[EXTRACTED TEXT]:
▼
Introducing PyGEOS

In this blogpost I present my new Python package: PyGEOS. PyGEOS (documentation) is a library that exposes geospatial operations from GEOS into Python. Arrays of geometries can be operated on with almost zero Python interpreter overhead, leading to performance increases of up to 100 times compared to current shapely or geopandas usage.

I aim to keep the API (and performance) of PyGEOS close to that of PostGIS: the de facto standard library of geospatial analysis on large datasets.

This work has been inspired by the efforts of Joris Van den Bossche and Matthew Rocklin on accelerating geopandas. I recommend reading their earlier blogposts on this subject:

https://jorisvandenbossche.github.io/blog/2017/09/19/geopandas-cython/
http://matthewrocklin.com/blog/work/2017/09/21/accelerating-geopandas-1

Also, thanks Joris for combining efforts on turning PyGEOS into a mature project.

PyGEOS

PyGEOS aims to provide vectorized geospatial operations to the Python ecosystem. “vectorized” means that the operations not only work on single geometry objects: they work on N-dimensional arrays in an elementwise fashion. A short example:

import pygeos
import numpy as np

points = [
    pygeos.Geometry("POINT (1 9)"),
    pygeos.Geometry("POINT (3 5)"),
    pygeos.Geometry("POINT (7 6)")
]
box = pygeos.box(2, 2, 7, 7)
pygeos.contains(box, points)

>>> array([False,  True, False])

Here, we computed whether the three points are contained in box in one go.

GEOS (Geometry Engine - Open Source)

PyGEOS merely wraps GEOS in Python. The core pygeos.Geometry object contains a C-pointer to the actual GEOSGeometry struct.
▲
[SUPPLIED INFORMATION]:
▼
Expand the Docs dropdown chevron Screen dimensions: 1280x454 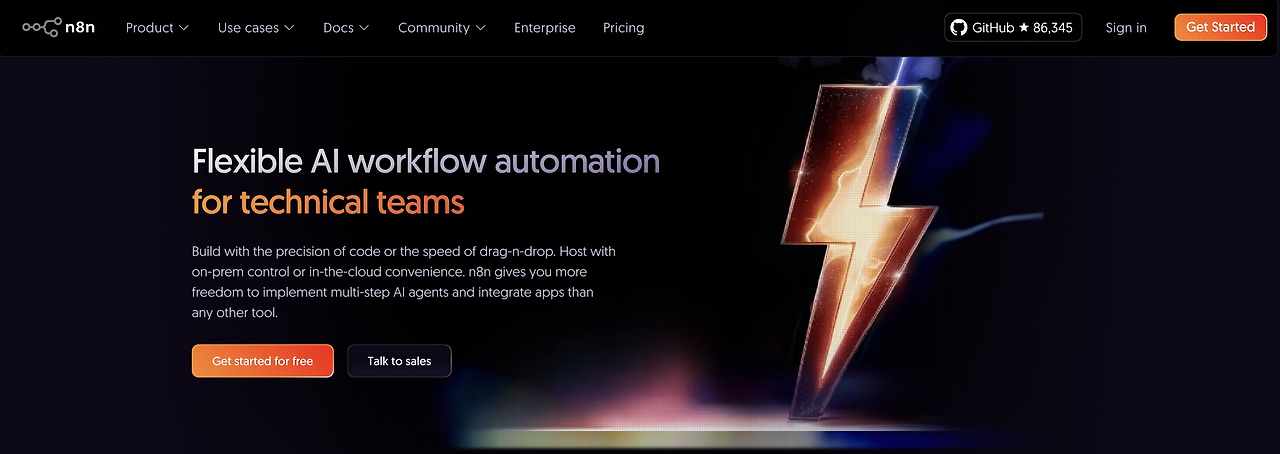(364, 28)
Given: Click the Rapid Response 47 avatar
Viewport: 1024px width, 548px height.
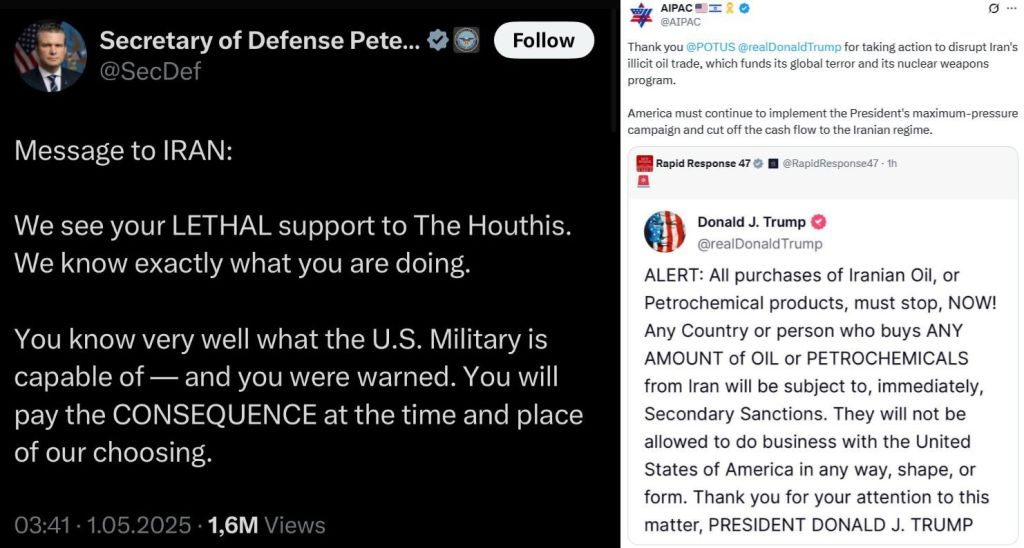Looking at the screenshot, I should (x=643, y=163).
▲
[DIRECTIONS]:
a - According to the PyGEOS blog post, which library does the author aim to keep the API and performance of PyGEOS close to?
b - Condense the paragraph of the PyGEOS blog post that begins "In this blogpost I present my new Python package" into a short bulleted list that keeps its main facts.
Rely solely on the PyGEOS blog post.

[EXERCISE RESPONSES]:
a - PostGIS

b -
- PyGEOS is a new Python package that exposes geospatial operations from GEOS in Python.
- It operates on arrays of geometries with almost zero Python interpreter overhead.
- This gives performance increases of up to 100 times compared to current shapely or geopandas usage.